Eu ia ao fundo do quintal ver meu pai, Barbárvore, sempre que ele vinha, vagamundo sazonal. Da janela do seu barraco de madeira, entre pitangas, laranjas, jacas e jabuticabas, espiávamos ela se banhar na fonte, entre ninfeias e lírios, bromélias e papiros. Ele era namorado dela, embora eu nunca os visse juntos, ela sempre na fonte, tão nua e transparente, ele sempre coberto do pó da estrada, cheiro de folhagens amassadas, calos nas mãos, pele grossa, fungo nas tranças. Quando eu crescesse, também seria namorado dela, meu pai dizia.
As sombras e as luzes da casa grande de alvenaria, firmemente assentada naquele normal de rua calçada e caixa postal, não alcançavam as manhãs ou as tardinhas que passávamos naquele pedaço do Jardim Original, que algum jardineiro preto plantou para alguma bisavó minha que nunca o mereceu. Tom, meu pai, brandia sua violinha, trovando zombarias das medalhas do meu avô, dos mandamentos ácidos do Deus de vovó, dos extenuantes progressos empresariais dos meninos da família Andrada, evitando falar de minha mãe, que tantos castigos sofria por um dia ter vindo aqui e tomado chá com esse velho elfo que eu chamo de pai.
Meu avô, pai de mamãe, lascivo, macho, bíblico, via-se em meus olhos – ele também não teve pai, me contava, as mãos nos meus ombros. Crescei e multiplicai. Eu era o primeiro neto. Ganhava brinquedos, refrigerante, revistas de sacanagem. O seu Andrada morria de medo que eu fosse como mamãe, Kora Franciscana, que desdenhara os panos finos da família, posição que tanto sangue aos nossos houvera custado, e muito mais aos bugres que se levantaram contra nós naqueles sertões primitivos. Tantas barragens construímos! Kora desdenhava tudo aquilo e ia dançar batuque na senzala, ia namorar os remanescentes daqueles mesmos bugres teimosos, vestida de miçangas, nessa bagunça Brasil. Quando foi pega panfletando para o Partido Comunista, em meados de 1972, seu pai, enfim, interveio. Hoje minha mãe está mansa, encarcerada na bolinha azul de manhã, bolinha rosa de noite, secretária da Andrada SA.

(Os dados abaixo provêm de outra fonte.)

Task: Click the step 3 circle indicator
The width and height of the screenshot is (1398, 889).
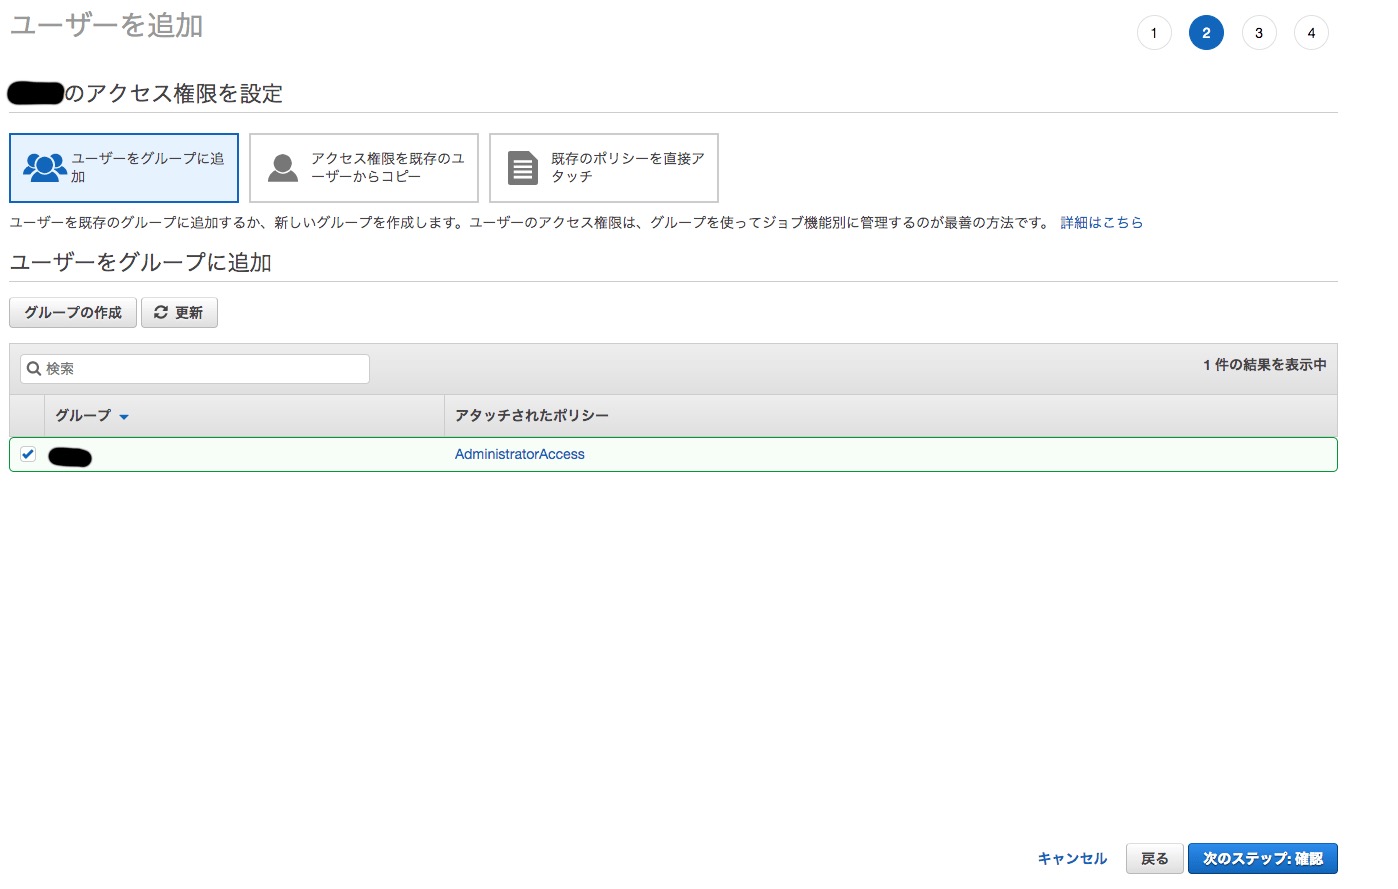Action: tap(1259, 32)
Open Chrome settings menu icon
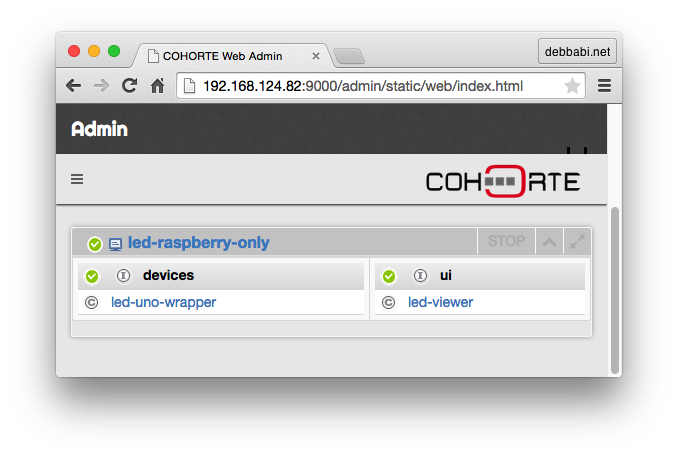This screenshot has width=678, height=457. click(604, 86)
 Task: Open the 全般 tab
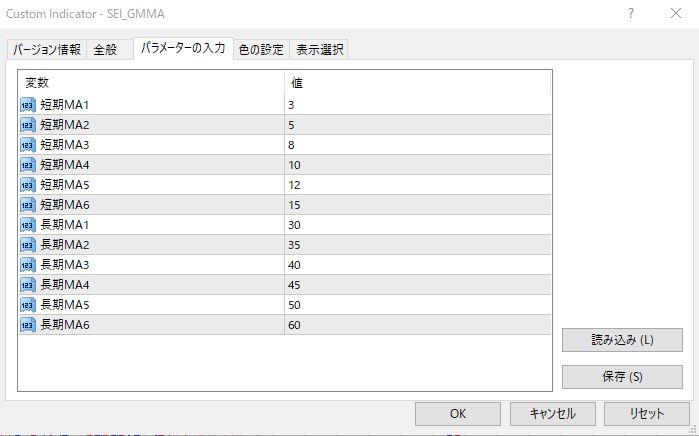point(106,50)
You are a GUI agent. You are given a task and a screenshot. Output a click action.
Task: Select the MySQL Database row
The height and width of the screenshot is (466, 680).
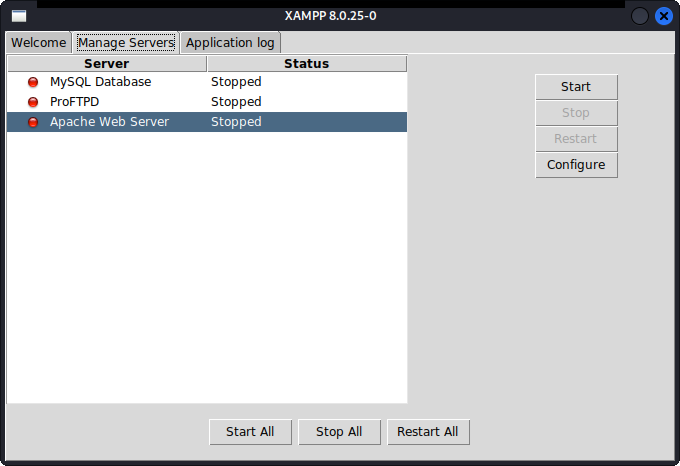coord(207,82)
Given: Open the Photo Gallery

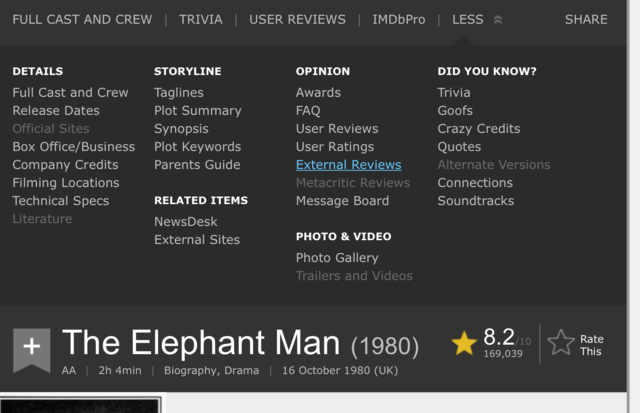Looking at the screenshot, I should point(337,258).
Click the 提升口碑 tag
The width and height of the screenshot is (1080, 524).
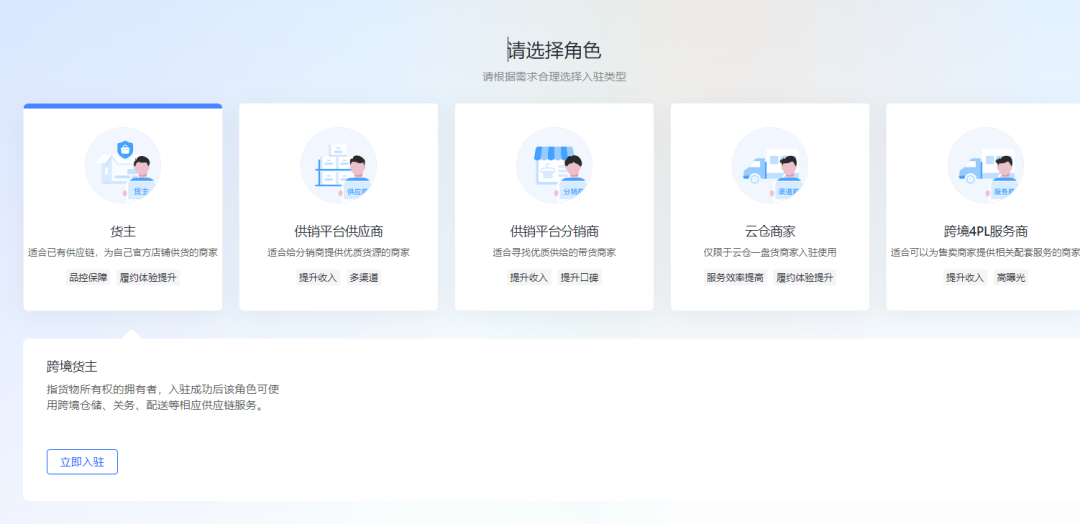point(579,277)
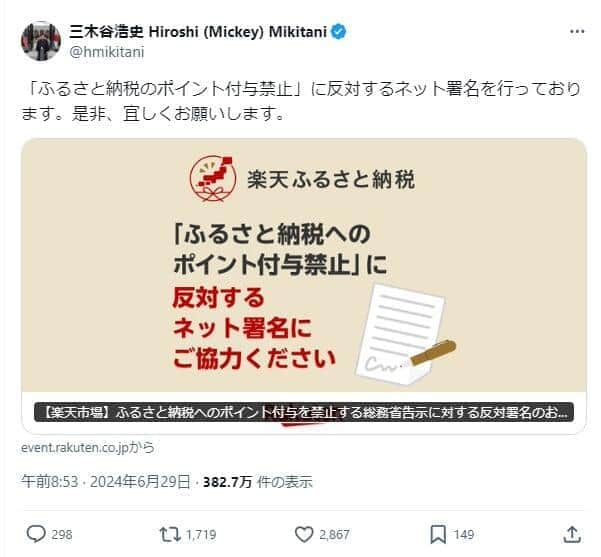This screenshot has width=601, height=557.
Task: Open the event.rakuten.co.jp source link
Action: pos(88,448)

A gente seria para sempre um pouco triste, pelo rumo das coisas, essa engrenagem massacrando tudo, esse passa-anel-de-nibelungos sinistro que os homens brincam, tratorando os nativos em todo canto que eles alcançam - e nós, os videntes, é que somos os loucos. Nem o Mestrim Mirilygus, tão completo em si, sempre bem-te-visto, sempre amigo do gato, amante da mãe do rio, pode ficar alheio ao presente tempo, suas notas de sofrê lamentam, lindas. Adeus, meu pai, nunca te esqueço, gorro de céu, jaqueta de natureza.
No enterro do velho Andrada, morto aos cento e três, lá estava eu, portando bandolim. Minha mãe até cantou, havendo trocado as bolinhas por maconha. O mundo ficou tão doido, vô, que, nesse derradeiro peido da humanidade, suspeita-se, entre as nações, que meu pai, o duende, possa ter razão.